I'm soooo excited to hear what you amazing people think about it!! Its my fiolee crossover from OOO to AAA. so when you're done with this, you can just go on to that if you want:D

Thanks again, now on with this brees situation... -lots of profanity from an angry Marshall warning-

~*~

Marshall's pov

I thought I knew brees.

Back in the day, he was "that guy". That guy as in, the one where as, if set in the middle of a party at any random moment, people around would start chanting his name just for the hell of it.

Apparently, nope.

Fionna... Why. Why- just ERH! Why?! I know it didn't seem like I was angry or anything, but I had been practicing hiding my anger recently, and I guess it worked. It's just... I thought we had something. The human could be maybe a little difficult or annoying at times, but that's what I......... Loved about her. I know. Laugh it up. The vampire king, in looooovvvvvvveeee.

I couldn't half believe it myself. That girl just had something about her that attracted me since the day I met her. Of course, I didn't tell her that. Maybe through rough clues, or subtle flirting, but nothing serious. After all, I was almost never serious.

Almost. This was one of the rare occasions when I actually was. One moment, she was swinging hands with brees, which already had me going. The next, she was riding off on his dragon back, away from me. Wearing my hoodie. And for some reason, it hurt. It hurt real bad. In my chest, where my heart hadn't been beating for who knows how fucking long. A vampire's heart was dead. Like me. Dead. At least, now I was. Before this, I felt alive. That's done and over, never to be spoken of again. It's like it never happened. But maybe I'm just overreacting.

Shape shifters.

Lets just say i couldn't hold my anger back for long. Once they were out of sight, I glanced at zayden, who really didn't react to that whole scene much. Slowly, I crept away, and shot into the forest dodging tree branches everywhere. I was swift enough to not hit any that bad, but i wasn't all that stable, so there were some close calls, which came with a ripped up t-shirt. That's when I heard zayden. He was loud enough to the point where I could hear his voice echo after me, "DUDE, WHERE ARE YOU GOING?"

I didn't dare answer.

But I wasn't going where everyone would have expected me to. Fionna's treehouse, right? To rough the douche up a bit? Nope. I knew exactly where I was going. I needed time to think.

One more thing.

Fuckety fuck FUCK fuck.

Glee sucks.

~*~

Fionna's POV

I had never ridden on the back of a dragon before then, and I mentally punched myself in the face for it. it was literally the most fun way of transportation I had ever experienced. I held onto the multi-colored scales of brees, letting the actual breeze brush my face, my bangs flying every which way in the wind.

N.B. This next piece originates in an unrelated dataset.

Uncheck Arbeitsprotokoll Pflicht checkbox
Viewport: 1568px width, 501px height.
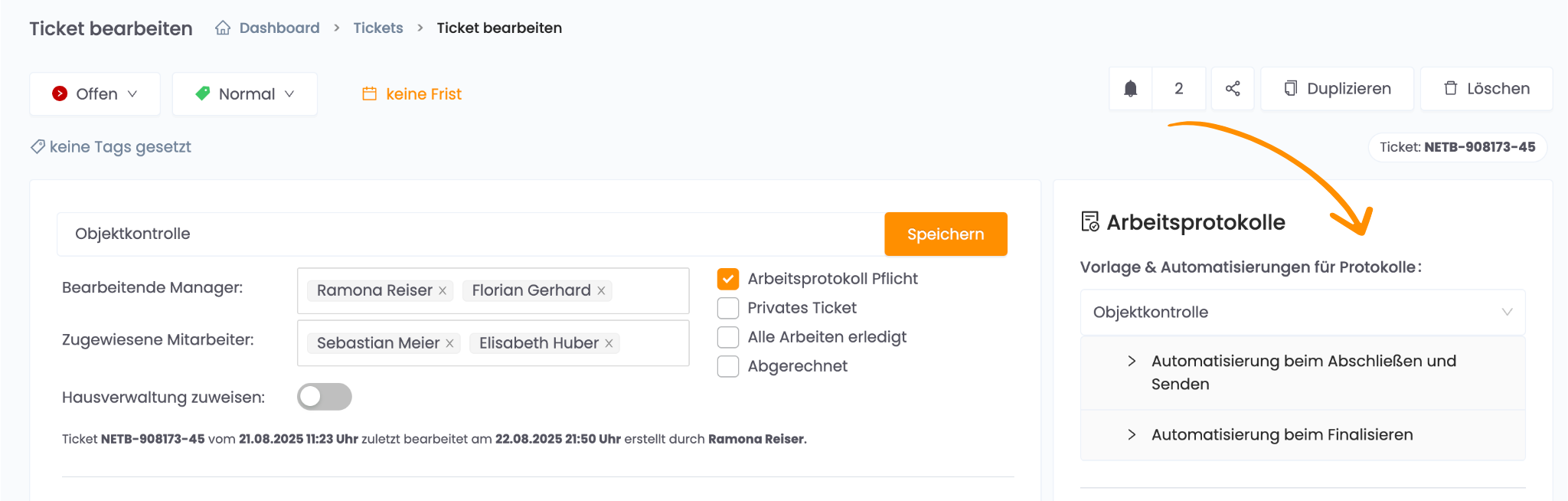728,279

Out of curiosity, I looked behind me, accidentally making something hit the back of my head lightly, covering my eyes with a ruby red fabric. I pushed the hood of the sweatshirt back out of my face, but stopped when one of the strings of it unintentionally caught in my hand. I gripped it tighter, memories flooding back at me like a tsunami. Memories of the owner of the hoodie in question.

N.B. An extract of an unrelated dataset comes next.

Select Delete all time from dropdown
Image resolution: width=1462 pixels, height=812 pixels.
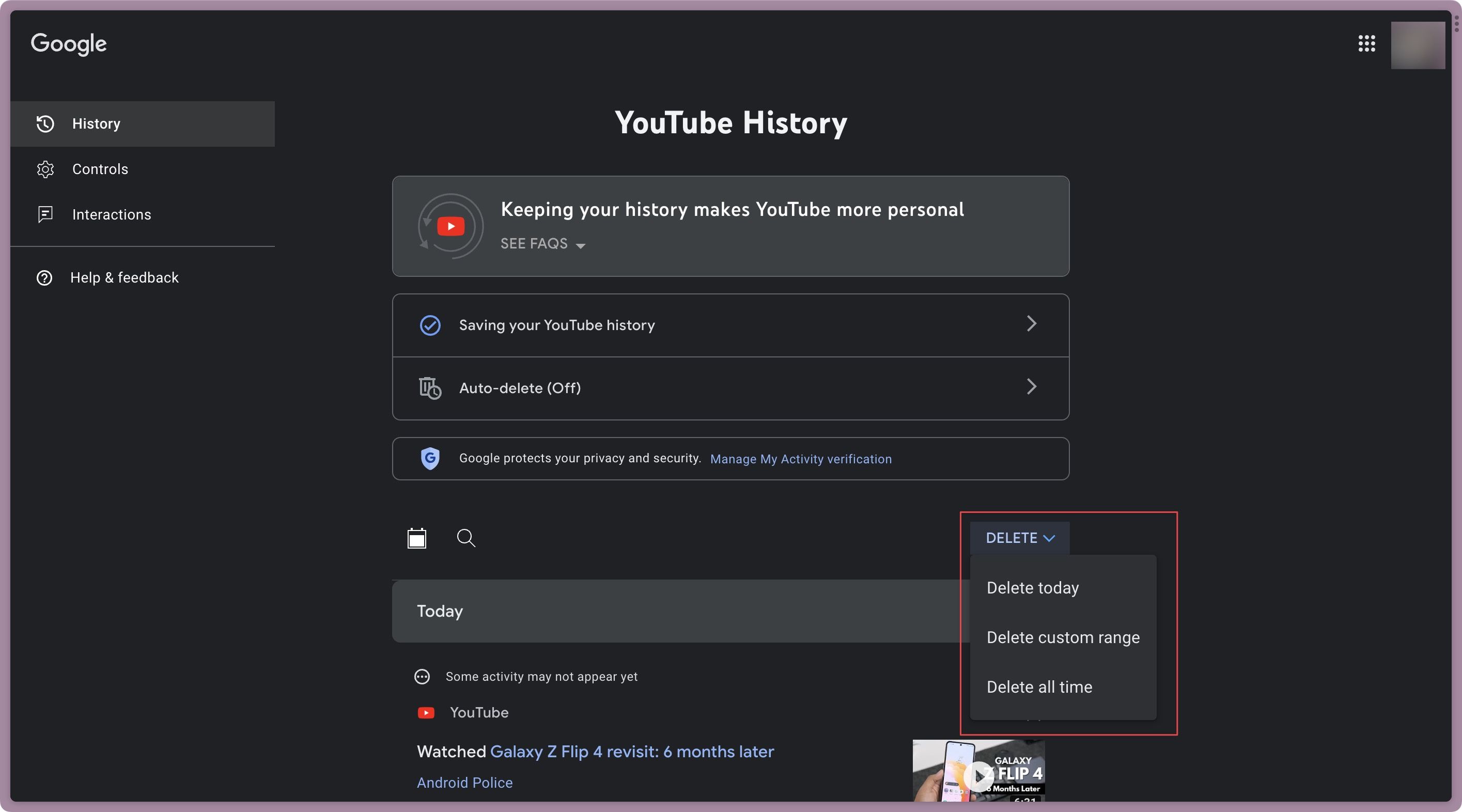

My fingers both grasped the two strings in wonder. Had he really, not cared? It wasn't the Marshall I knew. Maybe he just... Lost interest in m-

"Fionna."

My head shot up in confusion, causing me to drop the twin strings. It was brees. "Is this that- tree fort you were talking about?"

It was mid-day. The forever globbed dark forest had caught both of us off guard. I thought it would be merely morning, but no.

I stepped off of the dragon, and turned to face the teenage guy. He gave me a kind smile, and once again, intertwined his fingers with mine, leaving me speechless, again. Even though it seemed like it was something i liked, maybe he was moving a bit too fast. I had mixed emotions about it. He dragged me toward my own tree-fort in anticipation, every step sending my heart into a fit of giggles.

At that action, a certain vampire's words quoted through my mind over and over again like a warning. "the guys- they can be a little.. flirty."

"the guys. they can be a little.. flirty."

"the guys. they can be a little.. flirty."

"the guys. they can be a little.. flirty."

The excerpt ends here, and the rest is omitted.